#### [GIVEN INFORMATION]
— Begin —
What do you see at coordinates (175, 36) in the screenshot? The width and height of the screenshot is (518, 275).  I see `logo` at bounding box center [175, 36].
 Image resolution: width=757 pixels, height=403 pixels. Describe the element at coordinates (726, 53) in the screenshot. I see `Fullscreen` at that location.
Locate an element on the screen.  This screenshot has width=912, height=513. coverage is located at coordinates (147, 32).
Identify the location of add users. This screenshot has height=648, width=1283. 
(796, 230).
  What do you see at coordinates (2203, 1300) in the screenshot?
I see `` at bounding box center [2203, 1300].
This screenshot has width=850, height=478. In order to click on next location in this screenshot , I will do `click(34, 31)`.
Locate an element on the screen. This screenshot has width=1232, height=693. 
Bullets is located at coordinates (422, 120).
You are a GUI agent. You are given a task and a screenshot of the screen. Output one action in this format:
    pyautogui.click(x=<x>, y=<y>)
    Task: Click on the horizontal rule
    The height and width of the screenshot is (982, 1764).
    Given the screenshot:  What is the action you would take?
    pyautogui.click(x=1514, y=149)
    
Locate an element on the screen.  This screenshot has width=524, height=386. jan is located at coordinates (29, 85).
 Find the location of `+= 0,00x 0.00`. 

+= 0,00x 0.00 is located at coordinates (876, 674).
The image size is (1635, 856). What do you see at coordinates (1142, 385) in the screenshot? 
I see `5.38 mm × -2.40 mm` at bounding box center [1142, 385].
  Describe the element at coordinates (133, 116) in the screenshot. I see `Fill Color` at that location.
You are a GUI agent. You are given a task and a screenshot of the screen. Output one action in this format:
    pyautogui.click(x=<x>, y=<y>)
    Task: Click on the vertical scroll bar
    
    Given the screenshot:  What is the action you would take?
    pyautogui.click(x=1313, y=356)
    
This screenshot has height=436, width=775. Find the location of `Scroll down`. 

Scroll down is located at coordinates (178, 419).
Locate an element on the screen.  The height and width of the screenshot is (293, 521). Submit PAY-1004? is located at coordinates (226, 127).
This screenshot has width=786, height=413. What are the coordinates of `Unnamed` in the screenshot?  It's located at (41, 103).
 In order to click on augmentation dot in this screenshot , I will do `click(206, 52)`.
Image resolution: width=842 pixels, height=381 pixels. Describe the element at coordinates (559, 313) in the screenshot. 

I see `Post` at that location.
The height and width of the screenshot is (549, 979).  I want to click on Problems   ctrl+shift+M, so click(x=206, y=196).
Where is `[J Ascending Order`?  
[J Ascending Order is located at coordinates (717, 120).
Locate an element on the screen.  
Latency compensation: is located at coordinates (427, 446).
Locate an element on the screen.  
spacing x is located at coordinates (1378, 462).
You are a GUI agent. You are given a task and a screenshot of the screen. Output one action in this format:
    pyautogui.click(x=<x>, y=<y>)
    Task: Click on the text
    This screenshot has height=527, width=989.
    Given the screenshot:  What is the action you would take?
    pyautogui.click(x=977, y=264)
— End —
#### [GOAL]
Format the lines above as a JSON list of strings, with one string for each line. Leave out the blank lines.

#### [EXERCISE SOLUTION]
[
  "What do you see at coordinates (175, 36) in the screenshot? The width and height of the screenshot is (518, 275).  I see `logo` at bounding box center [175, 36].",
  " Image resolution: width=757 pixels, height=403 pixels. Describe the element at coordinates (726, 53) in the screenshot. I see `Fullscreen` at that location.",
  "Locate an element on the screen.  This screenshot has width=912, height=513. coverage is located at coordinates (147, 32).",
  "Identify the location of add users. This screenshot has height=648, width=1283. ",
  "(796, 230).",
  "  What do you see at coordinates (2203, 1300) in the screenshot?",
  "I see `` at bounding box center [2203, 1300].",
  "This screenshot has width=850, height=478. In order to click on next location in this screenshot , I will do `click(34, 31)`.",
  "Locate an element on the screen. This screenshot has width=1232, height=693. ",
  "Bullets is located at coordinates (422, 120).",
  "You are a GUI agent. You are given a task and a screenshot of the screen. Output one action in this format:",
  "    pyautogui.click(x=<x>, y=<y>)",
  "    Task: Click on the horizontal rule",
  "    The height and width of the screenshot is (982, 1764).",
  "    Given the screenshot:  What is the action you would take?",
  "    pyautogui.click(x=1514, y=149)",
  "Locate an element on the screen.  This screenshot has width=524, height=386. jan is located at coordinates (29, 85).",
  " Find the location of `+= 0,00x 0.00`. ",
  "+= 0,00x 0.00 is located at coordinates (876, 674).",
  "The image size is (1635, 856). What do you see at coordinates (1142, 385) in the screenshot? ",
  "I see `5.38 mm × -2.40 mm` at bounding box center [1142, 385].",
  "  Describe the element at coordinates (133, 116) in the screenshot. I see `Fill Color` at that location.",
  "You are a GUI agent. You are given a task and a screenshot of the screen. Output one action in this format:",
  "    pyautogui.click(x=<x>, y=<y>)",
  "    Task: Click on the vertical scroll bar",
  "    Given the screenshot:  What is the action you would take?",
  "    pyautogui.click(x=1313, y=356)",
  "This screenshot has height=436, width=775. Find the location of `Scroll down`. ",
  "Scroll down is located at coordinates (178, 419).",
  "Locate an element on the screen.  The height and width of the screenshot is (293, 521). Submit PAY-1004? is located at coordinates (226, 127).",
  "This screenshot has width=786, height=413. What are the coordinates of `Unnamed` in the screenshot?  It's located at (41, 103).",
  " In order to click on augmentation dot in this screenshot , I will do `click(206, 52)`.",
  "Image resolution: width=842 pixels, height=381 pixels. Describe the element at coordinates (559, 313) in the screenshot. ",
  "I see `Post` at that location.",
  "The height and width of the screenshot is (549, 979).  I want to click on Problems   ctrl+shift+M, so click(x=206, y=196).",
  "Where is `[J Ascending Order`?  ",
  "[J Ascending Order is located at coordinates (717, 120).",
  "Locate an element on the screen.  ",
  "Latency compensation: is located at coordinates (427, 446).",
  "Locate an element on the screen.  ",
  "spacing x is located at coordinates (1378, 462).",
  "You are a GUI agent. You are given a task and a screenshot of the screen. Output one action in this format:",
  "    pyautogui.click(x=<x>, y=<y>)",
  "    Task: Click on the text",
  "    This screenshot has height=527, width=989.",
  "    Given the screenshot:  What is the action you would take?",
  "    pyautogui.click(x=977, y=264)"
]